Orlando Viera-Blanco: Votar o no votar, no es lo relevante

Votar o no. Luchar o renunciar. Echarle piernas o abstenerse. Vivir en libertad o morir en comunas. Conservar “espacios” o perderlos… Lamentablemente en la Venezuela “bolivariana” que tenemos, soliviantar o declinar la voluntad de Chávez, ¡ya no depende de nuestra voluntad! Hoy nuestra tragedia es que el voto perdió su peso político y ciudadano. ¿O acaso exagero? 

L’état de la question amigo lector, dejó de ser electoral. El presidente Chávez no será derrotado en urnas. Él dará o quitará, lo que guste y cuando le venga en ganas. Esa es nuestra dura, patética y difícil realidad… Celebramos votar, sí, y resolver nuestras divergencias así sea levantando la mano en una asamblea de condominio. No somos un pueblo fanatizado por puritanos desencuentros religiosos, culturales o políticos. Nuestros pleitos comienzan con bocazas, pero culminan con una cerveza o un café. No pienso que sea viable “una guerra civil” para salir de Chávez o imponer o deponer un modo de pensar. Un pueblo de linaje urogallo, pícaro y ladino, no se lanza al precipicio por defender El capital de Marx o El utilitarismo ético de John Stuart Mill. Ese es el gran peso del voto: reemplazar el sacrificio extremo por elegir pacífica, democrática y constitucionalmente. Votar es participar de un inconfesable y vergonzoso teatro.

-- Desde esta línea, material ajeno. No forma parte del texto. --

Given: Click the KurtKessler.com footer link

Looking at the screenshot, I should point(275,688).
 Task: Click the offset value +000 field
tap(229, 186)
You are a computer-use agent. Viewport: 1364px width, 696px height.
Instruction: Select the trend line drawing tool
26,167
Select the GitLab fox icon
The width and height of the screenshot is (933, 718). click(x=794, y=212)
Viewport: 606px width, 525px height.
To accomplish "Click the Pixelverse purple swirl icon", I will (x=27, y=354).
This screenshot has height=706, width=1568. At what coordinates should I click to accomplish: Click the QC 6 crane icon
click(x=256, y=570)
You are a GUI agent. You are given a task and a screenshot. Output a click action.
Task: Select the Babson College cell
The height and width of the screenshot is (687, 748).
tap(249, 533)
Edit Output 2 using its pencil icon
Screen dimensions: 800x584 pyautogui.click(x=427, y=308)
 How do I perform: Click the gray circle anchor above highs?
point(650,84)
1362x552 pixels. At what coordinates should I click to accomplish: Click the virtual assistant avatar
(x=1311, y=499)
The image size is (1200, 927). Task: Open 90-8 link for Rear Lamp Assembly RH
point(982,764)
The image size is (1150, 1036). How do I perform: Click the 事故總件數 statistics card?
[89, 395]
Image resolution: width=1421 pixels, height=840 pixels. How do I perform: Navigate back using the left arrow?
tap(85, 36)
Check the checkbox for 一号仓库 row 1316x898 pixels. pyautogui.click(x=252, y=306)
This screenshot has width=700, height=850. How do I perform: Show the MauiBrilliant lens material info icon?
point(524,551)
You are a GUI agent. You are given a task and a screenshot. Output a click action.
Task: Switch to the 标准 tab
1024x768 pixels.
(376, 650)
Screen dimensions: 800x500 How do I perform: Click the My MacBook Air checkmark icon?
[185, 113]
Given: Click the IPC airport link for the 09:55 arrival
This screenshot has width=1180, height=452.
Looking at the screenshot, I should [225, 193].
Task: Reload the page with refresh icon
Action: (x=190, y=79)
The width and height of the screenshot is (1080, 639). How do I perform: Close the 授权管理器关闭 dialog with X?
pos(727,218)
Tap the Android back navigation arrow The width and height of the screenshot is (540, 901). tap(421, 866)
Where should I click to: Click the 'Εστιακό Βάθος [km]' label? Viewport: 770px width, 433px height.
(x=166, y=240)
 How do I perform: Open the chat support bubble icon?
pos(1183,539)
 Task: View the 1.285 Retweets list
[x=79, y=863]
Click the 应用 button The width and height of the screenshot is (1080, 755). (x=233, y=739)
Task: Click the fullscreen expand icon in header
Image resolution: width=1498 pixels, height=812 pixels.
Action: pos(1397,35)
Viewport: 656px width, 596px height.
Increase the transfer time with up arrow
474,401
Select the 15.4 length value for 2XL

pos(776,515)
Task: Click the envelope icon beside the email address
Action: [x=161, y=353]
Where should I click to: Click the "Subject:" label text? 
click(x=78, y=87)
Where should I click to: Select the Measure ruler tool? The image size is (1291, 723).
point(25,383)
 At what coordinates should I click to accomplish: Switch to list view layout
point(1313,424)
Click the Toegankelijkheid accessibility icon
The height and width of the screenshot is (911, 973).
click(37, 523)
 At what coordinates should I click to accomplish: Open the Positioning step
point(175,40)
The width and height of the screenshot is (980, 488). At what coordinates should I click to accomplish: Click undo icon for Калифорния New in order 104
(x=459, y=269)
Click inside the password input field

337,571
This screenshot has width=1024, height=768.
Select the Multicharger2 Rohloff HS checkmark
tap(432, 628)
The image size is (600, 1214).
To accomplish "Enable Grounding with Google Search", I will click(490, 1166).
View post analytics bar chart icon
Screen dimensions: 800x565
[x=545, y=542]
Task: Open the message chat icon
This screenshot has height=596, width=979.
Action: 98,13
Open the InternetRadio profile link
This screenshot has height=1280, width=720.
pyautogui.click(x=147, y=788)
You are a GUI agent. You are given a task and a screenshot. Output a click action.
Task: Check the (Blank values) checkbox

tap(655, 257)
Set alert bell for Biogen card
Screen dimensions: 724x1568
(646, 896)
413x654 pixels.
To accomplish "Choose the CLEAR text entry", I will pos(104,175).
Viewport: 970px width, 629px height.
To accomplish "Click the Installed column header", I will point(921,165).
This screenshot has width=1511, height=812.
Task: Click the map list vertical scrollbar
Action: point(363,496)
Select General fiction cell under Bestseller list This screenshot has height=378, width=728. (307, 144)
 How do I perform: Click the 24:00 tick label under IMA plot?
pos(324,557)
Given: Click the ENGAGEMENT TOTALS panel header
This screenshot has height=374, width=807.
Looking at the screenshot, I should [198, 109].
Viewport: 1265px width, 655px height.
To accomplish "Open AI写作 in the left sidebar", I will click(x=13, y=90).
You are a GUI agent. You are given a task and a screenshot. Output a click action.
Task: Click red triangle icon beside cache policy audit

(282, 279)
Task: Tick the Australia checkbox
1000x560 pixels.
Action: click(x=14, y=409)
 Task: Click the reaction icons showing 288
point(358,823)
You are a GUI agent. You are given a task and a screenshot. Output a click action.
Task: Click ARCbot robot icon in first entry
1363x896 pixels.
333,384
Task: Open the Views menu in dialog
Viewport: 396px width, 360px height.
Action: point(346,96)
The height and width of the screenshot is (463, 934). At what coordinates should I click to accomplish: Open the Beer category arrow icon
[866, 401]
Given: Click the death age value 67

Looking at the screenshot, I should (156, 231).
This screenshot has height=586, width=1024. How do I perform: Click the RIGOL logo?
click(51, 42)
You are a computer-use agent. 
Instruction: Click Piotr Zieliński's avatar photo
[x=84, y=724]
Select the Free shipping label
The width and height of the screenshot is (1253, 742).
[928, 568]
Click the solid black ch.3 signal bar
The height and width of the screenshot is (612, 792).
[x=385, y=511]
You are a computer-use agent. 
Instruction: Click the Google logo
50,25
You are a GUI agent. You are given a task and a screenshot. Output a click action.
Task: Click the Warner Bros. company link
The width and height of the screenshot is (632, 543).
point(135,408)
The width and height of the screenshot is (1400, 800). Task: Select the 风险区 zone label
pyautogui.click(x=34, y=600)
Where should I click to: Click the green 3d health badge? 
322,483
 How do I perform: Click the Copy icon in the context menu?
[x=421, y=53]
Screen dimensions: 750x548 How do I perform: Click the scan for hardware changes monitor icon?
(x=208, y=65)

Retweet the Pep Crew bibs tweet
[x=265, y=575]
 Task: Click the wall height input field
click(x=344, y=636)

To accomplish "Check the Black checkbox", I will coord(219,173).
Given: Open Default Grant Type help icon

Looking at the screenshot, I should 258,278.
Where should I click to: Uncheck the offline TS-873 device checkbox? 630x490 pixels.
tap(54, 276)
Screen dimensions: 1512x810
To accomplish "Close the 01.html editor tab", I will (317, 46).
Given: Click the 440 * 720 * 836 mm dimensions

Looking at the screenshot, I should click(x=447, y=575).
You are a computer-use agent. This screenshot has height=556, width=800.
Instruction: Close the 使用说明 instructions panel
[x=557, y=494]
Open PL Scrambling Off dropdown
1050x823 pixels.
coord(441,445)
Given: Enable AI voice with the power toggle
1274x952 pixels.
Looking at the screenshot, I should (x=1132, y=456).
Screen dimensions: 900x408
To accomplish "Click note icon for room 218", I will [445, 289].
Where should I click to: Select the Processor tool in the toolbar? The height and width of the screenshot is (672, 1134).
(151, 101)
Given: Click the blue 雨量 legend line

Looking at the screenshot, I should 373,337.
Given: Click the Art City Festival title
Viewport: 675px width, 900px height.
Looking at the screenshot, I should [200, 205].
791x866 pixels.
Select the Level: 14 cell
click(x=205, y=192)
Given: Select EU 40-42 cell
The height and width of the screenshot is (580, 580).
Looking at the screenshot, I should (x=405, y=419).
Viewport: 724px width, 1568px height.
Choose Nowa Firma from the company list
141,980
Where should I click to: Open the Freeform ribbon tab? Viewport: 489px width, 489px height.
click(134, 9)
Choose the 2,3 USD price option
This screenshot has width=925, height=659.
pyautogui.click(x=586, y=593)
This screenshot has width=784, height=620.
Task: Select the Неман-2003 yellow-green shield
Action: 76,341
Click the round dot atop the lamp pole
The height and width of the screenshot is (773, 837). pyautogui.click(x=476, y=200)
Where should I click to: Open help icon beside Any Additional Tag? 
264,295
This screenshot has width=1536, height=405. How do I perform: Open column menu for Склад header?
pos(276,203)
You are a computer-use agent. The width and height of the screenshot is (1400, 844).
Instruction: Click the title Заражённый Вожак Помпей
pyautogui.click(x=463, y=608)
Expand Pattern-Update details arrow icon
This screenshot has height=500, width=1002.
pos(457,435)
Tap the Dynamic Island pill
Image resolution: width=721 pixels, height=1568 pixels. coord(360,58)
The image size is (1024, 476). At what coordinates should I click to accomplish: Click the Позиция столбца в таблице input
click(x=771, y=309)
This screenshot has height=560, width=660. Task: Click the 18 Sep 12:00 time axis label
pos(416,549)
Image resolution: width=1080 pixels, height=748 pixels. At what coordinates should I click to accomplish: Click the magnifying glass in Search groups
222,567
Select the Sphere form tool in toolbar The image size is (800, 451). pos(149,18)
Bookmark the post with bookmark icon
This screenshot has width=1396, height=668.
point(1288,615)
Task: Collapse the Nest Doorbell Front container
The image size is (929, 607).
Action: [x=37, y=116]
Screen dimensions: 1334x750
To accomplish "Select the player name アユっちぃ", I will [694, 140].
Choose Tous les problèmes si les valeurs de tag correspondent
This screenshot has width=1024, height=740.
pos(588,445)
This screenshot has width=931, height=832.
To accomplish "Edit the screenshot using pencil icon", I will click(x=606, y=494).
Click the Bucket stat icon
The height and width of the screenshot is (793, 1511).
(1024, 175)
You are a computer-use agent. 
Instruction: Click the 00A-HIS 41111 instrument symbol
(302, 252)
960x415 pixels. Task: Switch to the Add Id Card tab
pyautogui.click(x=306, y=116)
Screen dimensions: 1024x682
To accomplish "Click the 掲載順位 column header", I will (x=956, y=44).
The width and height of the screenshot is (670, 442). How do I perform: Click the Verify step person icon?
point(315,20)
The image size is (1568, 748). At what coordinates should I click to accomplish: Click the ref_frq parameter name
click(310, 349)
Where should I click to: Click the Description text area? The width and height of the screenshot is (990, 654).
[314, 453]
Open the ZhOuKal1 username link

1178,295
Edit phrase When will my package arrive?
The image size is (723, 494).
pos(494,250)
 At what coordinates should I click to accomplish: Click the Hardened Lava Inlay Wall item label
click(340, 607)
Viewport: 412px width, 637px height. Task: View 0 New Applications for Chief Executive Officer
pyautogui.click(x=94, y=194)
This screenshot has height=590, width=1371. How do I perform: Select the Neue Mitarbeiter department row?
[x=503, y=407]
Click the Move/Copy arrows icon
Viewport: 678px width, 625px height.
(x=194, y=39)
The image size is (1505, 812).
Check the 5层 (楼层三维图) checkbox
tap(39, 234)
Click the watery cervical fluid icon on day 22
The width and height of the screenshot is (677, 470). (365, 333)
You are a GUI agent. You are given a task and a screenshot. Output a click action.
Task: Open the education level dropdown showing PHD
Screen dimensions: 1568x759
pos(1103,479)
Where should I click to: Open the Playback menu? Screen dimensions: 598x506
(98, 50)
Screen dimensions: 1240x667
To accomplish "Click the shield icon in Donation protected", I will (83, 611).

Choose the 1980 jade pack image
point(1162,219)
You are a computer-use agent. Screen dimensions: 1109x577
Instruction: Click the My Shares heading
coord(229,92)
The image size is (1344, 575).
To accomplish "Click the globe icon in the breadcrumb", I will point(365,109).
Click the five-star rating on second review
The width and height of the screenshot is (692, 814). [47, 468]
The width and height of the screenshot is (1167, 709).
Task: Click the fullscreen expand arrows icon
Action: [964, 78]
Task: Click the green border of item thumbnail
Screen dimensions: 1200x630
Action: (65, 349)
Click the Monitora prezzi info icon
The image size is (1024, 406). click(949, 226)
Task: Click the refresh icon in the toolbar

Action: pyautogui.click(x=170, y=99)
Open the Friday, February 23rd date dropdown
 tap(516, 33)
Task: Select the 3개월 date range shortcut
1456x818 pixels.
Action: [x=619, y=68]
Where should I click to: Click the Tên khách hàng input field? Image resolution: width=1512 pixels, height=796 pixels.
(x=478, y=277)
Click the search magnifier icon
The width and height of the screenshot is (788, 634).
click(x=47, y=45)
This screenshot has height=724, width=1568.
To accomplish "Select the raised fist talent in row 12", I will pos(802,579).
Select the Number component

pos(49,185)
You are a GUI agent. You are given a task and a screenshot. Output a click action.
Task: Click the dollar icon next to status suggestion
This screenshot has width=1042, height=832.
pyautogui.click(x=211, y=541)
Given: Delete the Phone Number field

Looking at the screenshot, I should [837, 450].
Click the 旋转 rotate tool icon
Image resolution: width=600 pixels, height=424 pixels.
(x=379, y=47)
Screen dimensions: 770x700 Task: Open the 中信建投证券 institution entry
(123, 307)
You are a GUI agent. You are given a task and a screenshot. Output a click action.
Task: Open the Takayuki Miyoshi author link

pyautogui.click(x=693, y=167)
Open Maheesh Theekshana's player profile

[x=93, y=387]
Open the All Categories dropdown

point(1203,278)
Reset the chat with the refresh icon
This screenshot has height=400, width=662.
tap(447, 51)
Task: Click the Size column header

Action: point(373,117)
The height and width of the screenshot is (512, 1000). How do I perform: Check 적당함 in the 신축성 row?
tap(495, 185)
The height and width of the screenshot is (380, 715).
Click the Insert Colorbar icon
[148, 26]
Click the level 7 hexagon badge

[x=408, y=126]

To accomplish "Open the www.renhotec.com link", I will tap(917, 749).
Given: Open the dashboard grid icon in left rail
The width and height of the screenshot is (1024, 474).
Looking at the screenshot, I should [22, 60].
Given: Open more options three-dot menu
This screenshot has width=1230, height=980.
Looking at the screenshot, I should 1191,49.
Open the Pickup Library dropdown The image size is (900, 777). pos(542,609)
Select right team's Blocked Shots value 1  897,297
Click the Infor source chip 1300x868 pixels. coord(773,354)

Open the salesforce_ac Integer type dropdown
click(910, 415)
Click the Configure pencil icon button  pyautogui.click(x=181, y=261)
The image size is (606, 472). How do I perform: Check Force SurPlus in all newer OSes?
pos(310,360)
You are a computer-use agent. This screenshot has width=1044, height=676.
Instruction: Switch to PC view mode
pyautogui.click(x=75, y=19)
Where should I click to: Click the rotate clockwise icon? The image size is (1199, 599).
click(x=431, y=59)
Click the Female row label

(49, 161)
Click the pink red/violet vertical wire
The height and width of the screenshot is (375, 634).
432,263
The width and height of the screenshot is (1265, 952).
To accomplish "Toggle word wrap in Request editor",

A mis colegas columnistas que llaman a votar, los comprendo. Pero sus argumentos son válidos en condiciones imparciales. No bajo la ecuación Smarmatic+CNE+G2 cubano. Son “demasiadas” las razones que desmienten la legitimidad, legalidad y nobleza del voto: abultamiento del REP, inducción al miedo, control miliciano; cedulaciones, compra de consciencias (desde el árbitro hasta el votante); peculado, chantaje, etc. Quisimos creer, pero se acabó… La realidad se hizo evidencia. Las comunas o comunismo; la violencia, la injusticia, el despilfarro o el despojo, no-serán aplacados por ganar “gobernaciones demócratas”. La democracia no se tasa en “trozos” sino íntegramente, como la honestidad. Es hora de poner los ojos, no-en otra salida (lo electoral puede seguir siendo potable), sino en otro modo de hacer respetar la voluntad popular.

Los políticos rasparon el examen. Permitieron mucho, cedieron y enviaron al cesto el último acto de fe del elector. El CNE no es confiable y la clase política responsable de delatarlo, capituló. Ahora se impone un nuevo movimiento socio-político. Una real alianza nacional auténtica, fresca, renovada, comprometida con una causa superior a custodiar Miranda, Zulia o Baruta. Esa causa es la patria, no un “trozo” de ella… No llamo a la abstención. Votar o no, ya no es lo relevante. Como sentenció Cicerón: “De qué vale arrancarse los pelos en tiempos de calvicie… “. ¡Se cansa uno!